» Required action
Word for word, repeat the data that follows. Do not include the pictures.

Saved data entries
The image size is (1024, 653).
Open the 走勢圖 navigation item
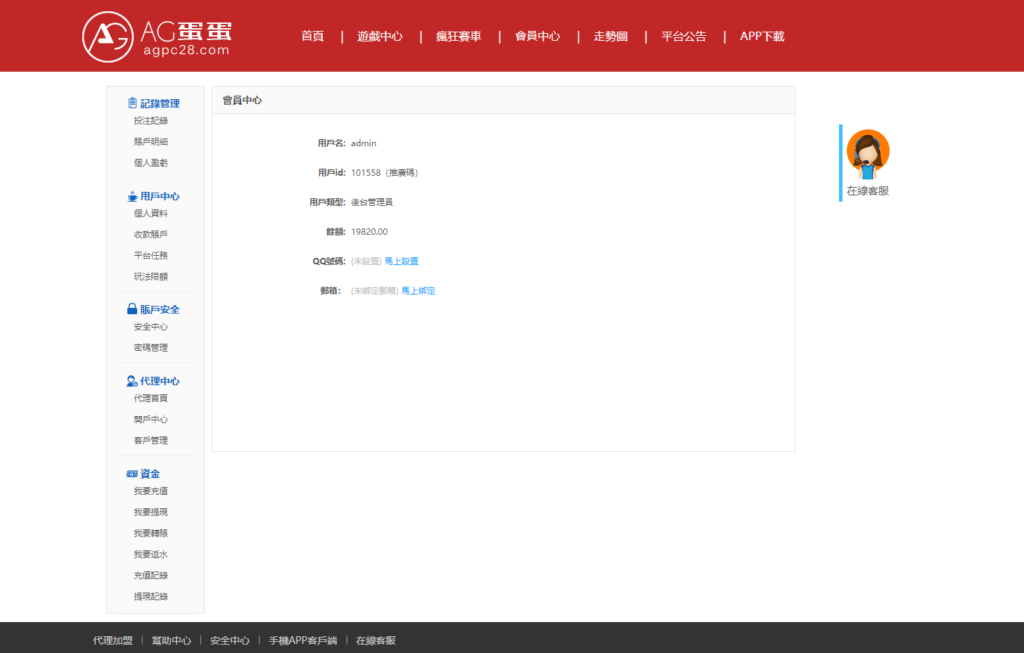[x=610, y=36]
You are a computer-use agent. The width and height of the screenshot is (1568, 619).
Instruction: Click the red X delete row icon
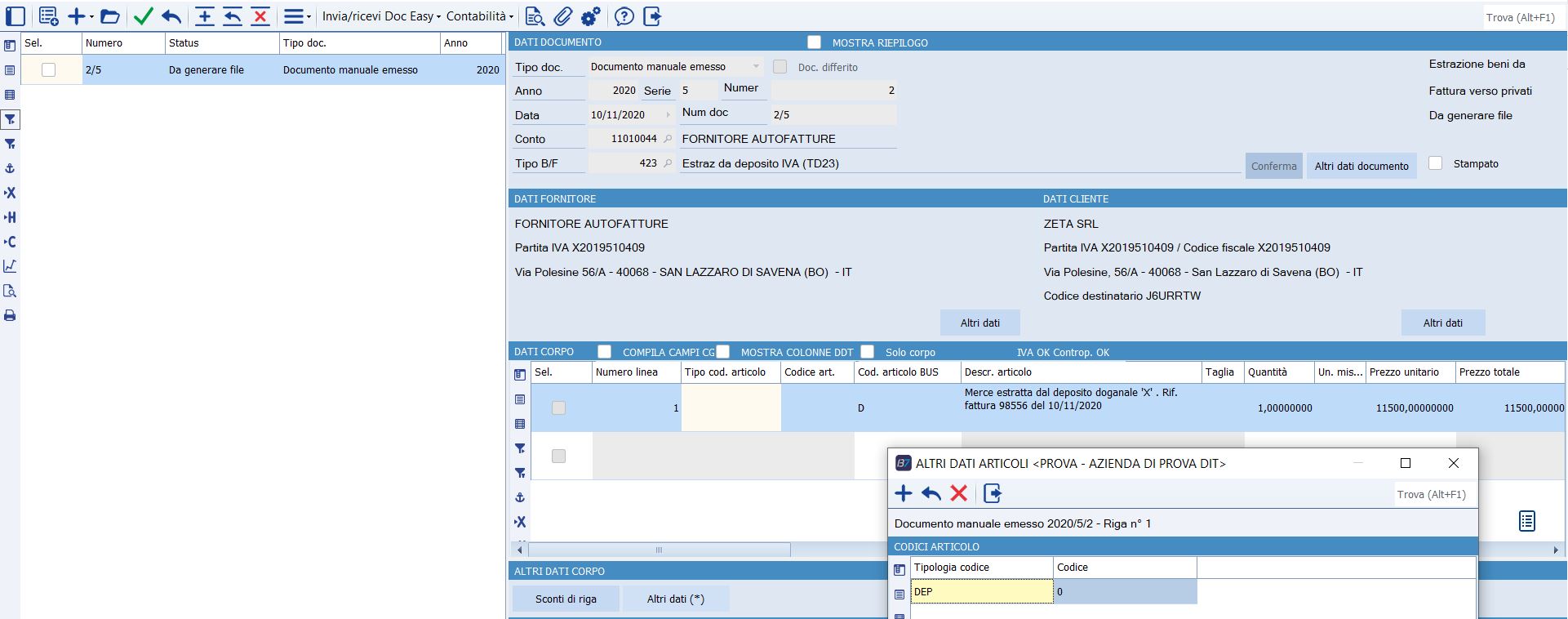point(260,16)
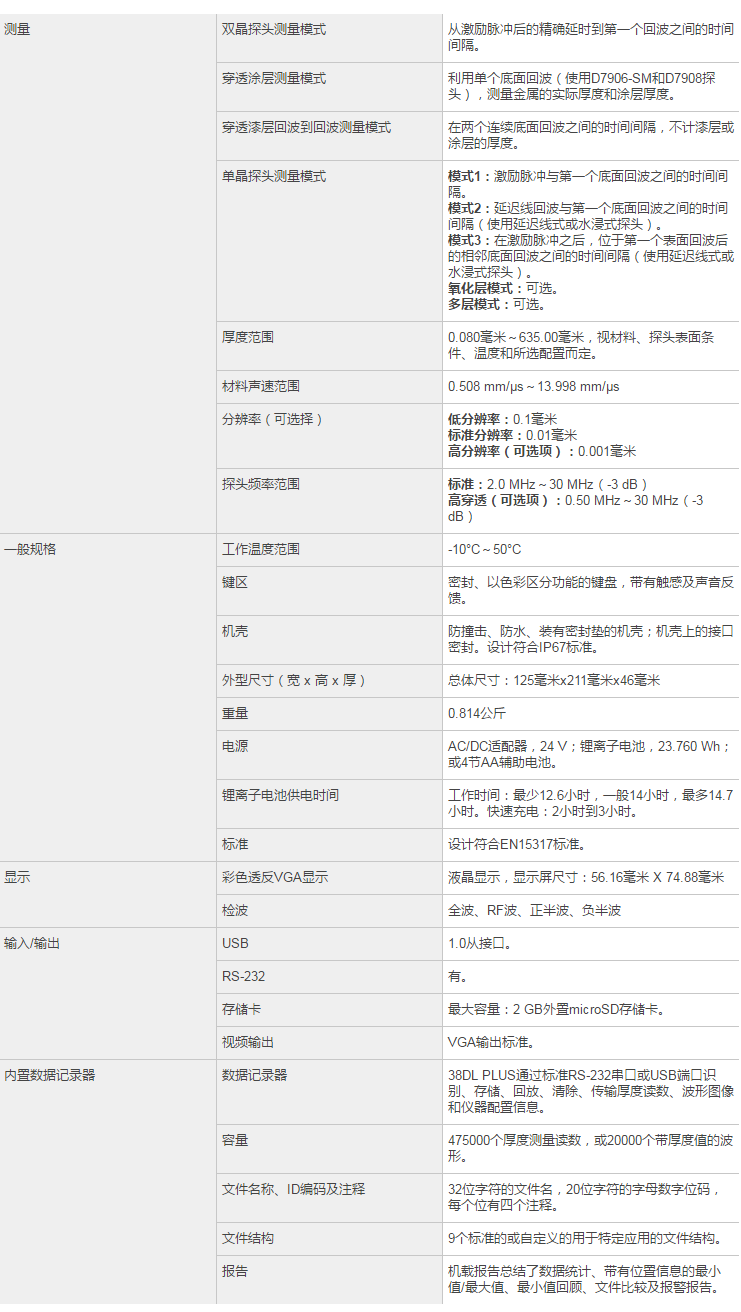Click the RS-232 row label
The height and width of the screenshot is (1312, 741).
[x=243, y=976]
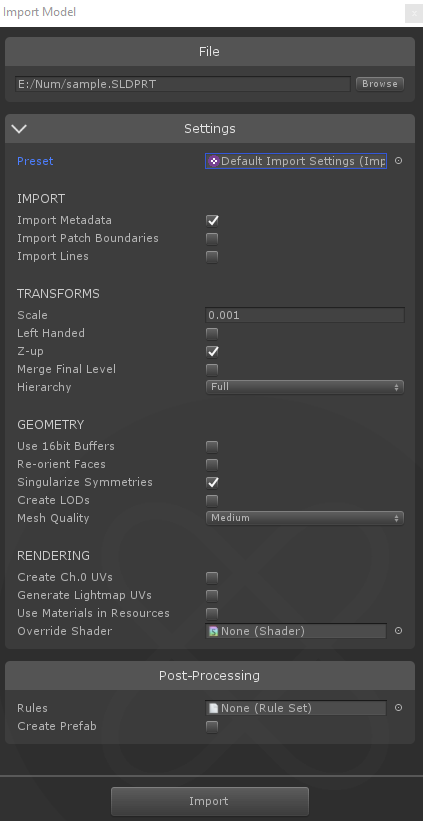The image size is (423, 821).
Task: Click the shader icon in Override Shader field
Action: coord(214,631)
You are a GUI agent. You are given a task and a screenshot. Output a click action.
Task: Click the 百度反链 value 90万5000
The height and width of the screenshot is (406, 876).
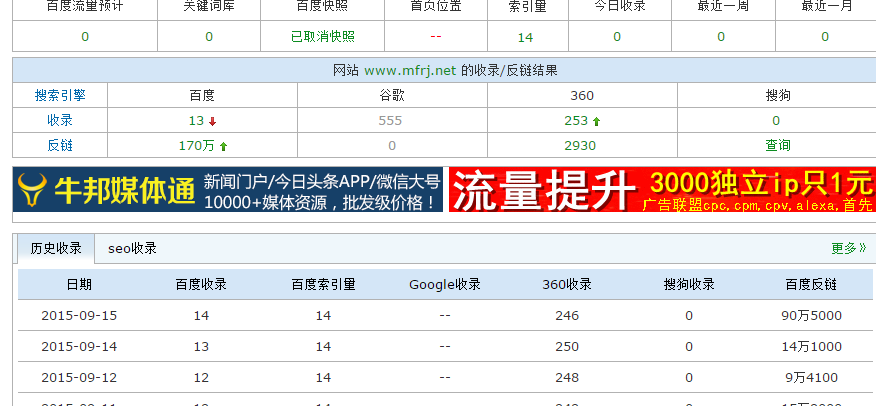click(x=813, y=316)
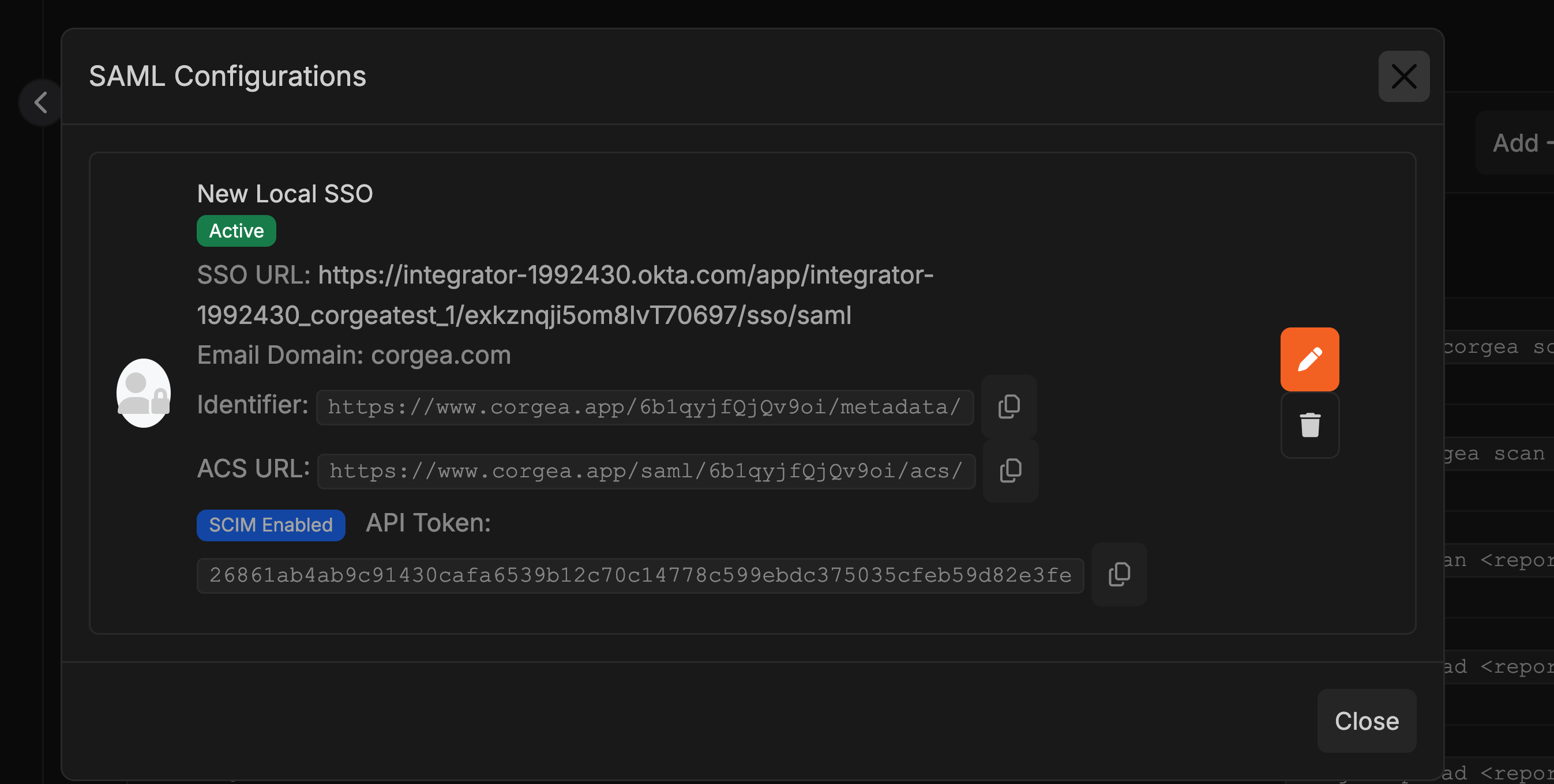Dismiss the dialog with the X icon

pos(1404,76)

» Reply to the task
The image size is (1024, 653).
Open the 走勢圖 navigation item
[x=610, y=36]
You are a computer-use agent. The width and height of the screenshot is (1568, 619).
Instruction: Click the red X delete row icon
point(260,16)
Click the RS-232 row label
The height and width of the screenshot is (1312, 741).
[x=243, y=976]
The image size is (423, 821).
Task: Click the shader icon in Override Shader field
Action: coord(214,631)
You are a GUI agent. You are given a task and a screenshot. Output a click action.
Task: Click the 百度反链 value 90万5000
The height and width of the screenshot is (406, 876).
click(x=813, y=316)
Dismiss the dialog with the X icon

pos(1404,76)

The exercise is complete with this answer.